*** RECORDS FOR THE EXERCISE

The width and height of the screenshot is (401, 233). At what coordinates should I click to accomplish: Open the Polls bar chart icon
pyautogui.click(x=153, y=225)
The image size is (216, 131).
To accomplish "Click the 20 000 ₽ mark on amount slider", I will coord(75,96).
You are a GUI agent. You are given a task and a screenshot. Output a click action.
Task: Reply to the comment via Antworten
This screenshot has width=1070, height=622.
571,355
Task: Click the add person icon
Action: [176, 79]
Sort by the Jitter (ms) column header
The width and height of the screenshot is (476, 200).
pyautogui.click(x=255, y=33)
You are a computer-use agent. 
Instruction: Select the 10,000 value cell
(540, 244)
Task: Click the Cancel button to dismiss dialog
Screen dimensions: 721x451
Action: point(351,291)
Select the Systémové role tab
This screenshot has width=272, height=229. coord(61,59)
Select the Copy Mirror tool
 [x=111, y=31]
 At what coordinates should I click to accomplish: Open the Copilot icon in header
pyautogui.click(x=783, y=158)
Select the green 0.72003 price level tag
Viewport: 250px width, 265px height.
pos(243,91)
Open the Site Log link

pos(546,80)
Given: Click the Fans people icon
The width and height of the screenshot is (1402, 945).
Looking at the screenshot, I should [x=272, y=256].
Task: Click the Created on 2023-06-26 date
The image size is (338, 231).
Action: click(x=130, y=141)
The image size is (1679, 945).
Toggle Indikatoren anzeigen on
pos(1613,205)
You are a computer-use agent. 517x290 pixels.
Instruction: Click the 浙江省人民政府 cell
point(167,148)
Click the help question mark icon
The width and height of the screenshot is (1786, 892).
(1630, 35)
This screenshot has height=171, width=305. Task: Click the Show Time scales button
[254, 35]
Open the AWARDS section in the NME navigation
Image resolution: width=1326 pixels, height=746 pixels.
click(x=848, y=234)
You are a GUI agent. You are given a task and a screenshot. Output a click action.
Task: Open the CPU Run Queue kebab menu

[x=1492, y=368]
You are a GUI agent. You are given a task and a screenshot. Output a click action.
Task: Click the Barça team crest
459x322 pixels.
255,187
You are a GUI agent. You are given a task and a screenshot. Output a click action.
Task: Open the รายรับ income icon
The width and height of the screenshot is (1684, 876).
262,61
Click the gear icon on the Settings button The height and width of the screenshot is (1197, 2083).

******

### GIVEN INSTRUCTION
Format the lines from the one containing "Open the Site Log link" through the last of the rows, inclusive, as a numbered list, leaving out any blank lines.

### RESPONSE FOR THIS EXERCISE
1. Open the Site Log link
2. pos(546,80)
3. Given: Click the Fans people icon
4. The width and height of the screenshot is (1402, 945).
5. Looking at the screenshot, I should [x=272, y=256].
6. Task: Click the Created on 2023-06-26 date
7. The image size is (338, 231).
8. Action: click(x=130, y=141)
9. The image size is (1679, 945).
10. Toggle Indikatoren anzeigen on
11. pos(1613,205)
12. You are a computer-use agent. 517x290 pixels.
13. Instruction: Click the 浙江省人民政府 cell
14. point(167,148)
15. Click the help question mark icon
16. The width and height of the screenshot is (1786, 892).
17. (1630, 35)
18. This screenshot has height=171, width=305. Task: Click the Show Time scales button
19. [254, 35]
20. Open the AWARDS section in the NME navigation
21. Image resolution: width=1326 pixels, height=746 pixels.
22. click(x=848, y=234)
23. You are a GUI agent. You are given a task and a screenshot. Output a click action.
24. Task: Open the CPU Run Queue kebab menu
25. [x=1492, y=368]
26. You are a GUI agent. You are given a task and a screenshot. Output a click action.
27. Task: Click the Barça team crest
28. 459x322 pixels.
29. 255,187
30. You are a GUI agent. You are given a task and a screenshot. Output a click action.
31. Task: Open the รายรับ income icon
32. The width and height of the screenshot is (1684, 876).
33. 262,61
34. Click the gear icon on the Settings button The height and width of the screenshot is (1197, 2083).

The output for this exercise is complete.